O juiz Antonio Maria Patiño Zorz, da 1ª Zona Eleitoral de São Paulo, negou nesta terça-feira (27/8) um pedido liminar do Ministério Público Eleitoral de São Paulo para suspender o registro de candidatura do influenciador Pablo Marçal (PRTB) por abuso de poder econômico e político.
O Ministério Público acusou o empresário de estimular “pretensos cabos eleitorais” a replicar cortes de vídeos nas redes sociais em troca de dinheiro. Isso sem declarar a forma de pagamento ou computar os fatos em prestação de contas, argumentou, desequilibrando o pleito.
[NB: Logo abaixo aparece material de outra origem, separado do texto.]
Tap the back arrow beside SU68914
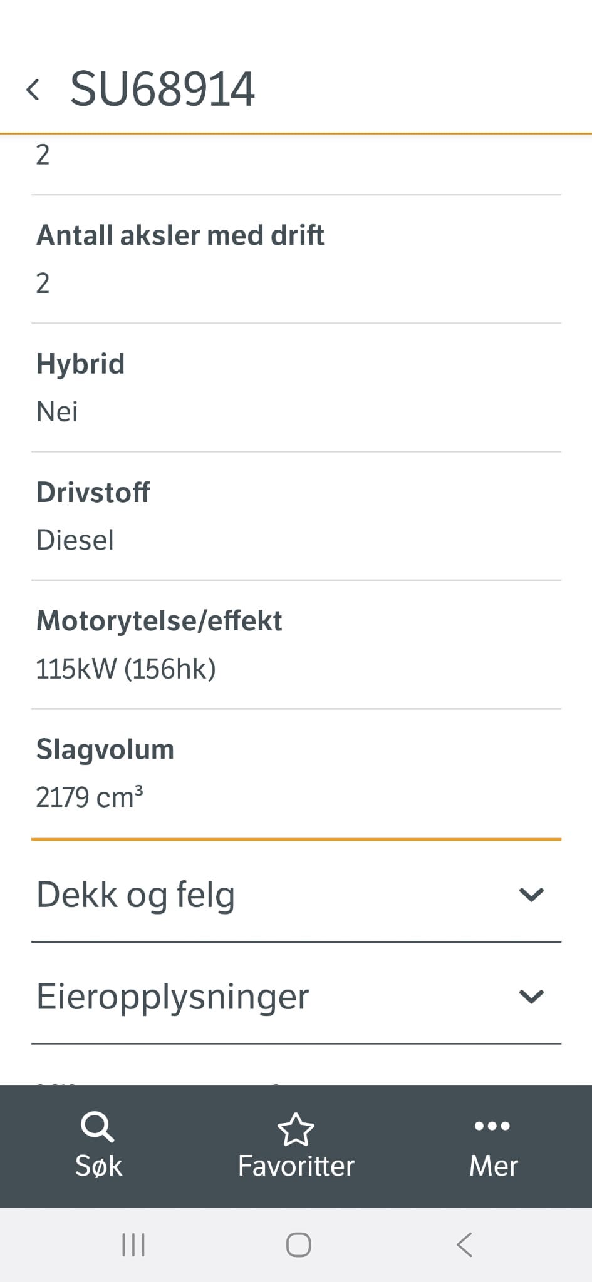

A peça é assinada pelo promotor eleitoral Fabiano Augusto Petean, que já havia pedido a suspensão do registro de candidatura de Guilherme Boulos (PSOL), adversário de Marçal na corrida pela Prefeitura de São Paulo. O pleito também foi negado, no último dia 16 de agosto, pelo mesmo magistrado.
De acordo com Antonio Zorz, não ficou claro por que as alegações no caso do autodenominado ex-coach seriam o bastante para impedir a continuidade da campanha eleitoral dele, já que não houve condenação em segunda instância nem mesmo com trânsito em julgado.
Mesmo se Marçal tivesse sido condenado, continuou o juiz, não seria o caso de suspender a candidatura dele, porque o processamento do registro permitiria o direito de defesa ao candidato.
“Por outro lado, a concessão da liminar pleiteada com a suspensão do registro de candidatura poderá gerar a ausência do nome do candidato na urna eletrônica, o que poderá acarretar perigo de irreversibilidade dos efeitos da decisão.”
Os mesmos fundamentos foram utilizados pelo magistrado para rejeitar o pedido feito contra Boulos, acusado pelo Ministério Público de abuso de poder econômico e político no contexto de dois eventos públicos, incluindo o ato do 1º de Maio no qual o presidente Lula (PT) pediu votos.
Como mostrou a Folha, não existe previsão legal para a suspensão do registro de candidatura como pedida pelo Ministério Público.